Suhl - Sie waren einst die Nobelhotels der DDR. Viele der Interhotels gibt es noch heute - unter neuem Namen und im Besitz großer Ketten. Eine kleine Herberge in Suhl ist einen anderen Weg gegangen. Brigitte Groeger kaufte das frühere Interhotel «Thüringen Tourist» gleich nach der Wende, als klar war, dass die einst stolze DDR-Kette nicht erhalten bleiben sollte. Zehn Millionen Euro habe sie hinlegen müssen, erzählt Groeger. «Ich zahle noch heute den Kredit ab.» Das ist auch der Grund, weshalb sie nach 50 Jahren an der Spitze noch nicht ans Aufhören denkt.

Groeger gehört zu den Ost-Unternehmern, die sich nach dem Zusammenbruch der DDR ins kalte Wasser geworfen fühlten. «Es war eine abenteuerliche Zeit», bilanziert die 75-Jährige. Es sei sehr schwer gewesen, Bankkredite zum Kauf des Suhler Interhotels zu bekommen. Der Hauptgeschäftsführer des Thüringer Hotel- und Gaststättenverbands, Dirk Ellinger, weiß, dass viele Häuser im Osten mit der Finanzierung kämpften. «Den Schritt würde ich aber heute wieder so gehen», ist Groeger überzeugt.

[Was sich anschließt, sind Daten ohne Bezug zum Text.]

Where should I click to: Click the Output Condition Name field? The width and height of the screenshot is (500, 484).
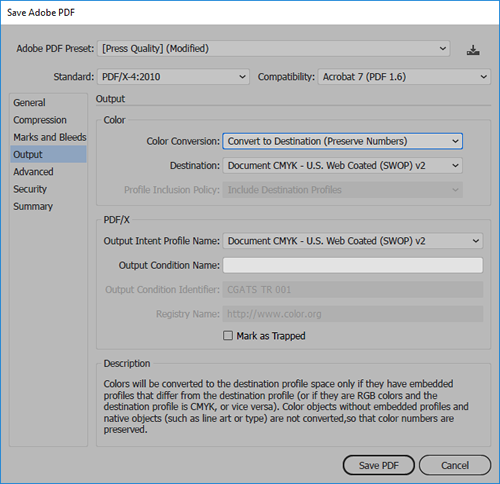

Im Hotelführer der Vereinigung Interhotel wurde das 1965 eröffnete Haus in Südthüringen für seine «zweckmäßig und geschmackvoll eingerichteten Zimmer» gepriesen. Es gab eine beheizbare Großraumgarage samt Wagenpflege und eine «intime Tanzbar». Dieser Standard lockte nach der Wende keine Touristen an. 1991 wurde deswegen umgebaut. «Ins Prospekt haben wir dann hineingeschrieben: Sanitärbereich auf Westniveau», erinnert sich die Hotelleiterin.

Zu DDR-Zeiten seien die Betten über das Jahr verteilt zu 86 Prozent belegt gewesen. Mit der Einführung der D-Mark 1990 blieben nach Angaben der 75-Jährigen schlagartig die Reisenden aus den Ostblockstaaten weg. Ganz zu schweigen von den vielen ehemaligen DDR-Bürgern, die nun die westlichen Länder erkundeten. «Dennoch gab es im Osten zu wenige Hotel-Betten», gibt Verbandschef Ellinger zu bedenken. So habe es kaum Übernachtungsmöglichkeiten für Mitarbeiter aus den alten Bundesländern gegeben, die nach der Wende etwa beim Aufbau der Verwaltung halfen.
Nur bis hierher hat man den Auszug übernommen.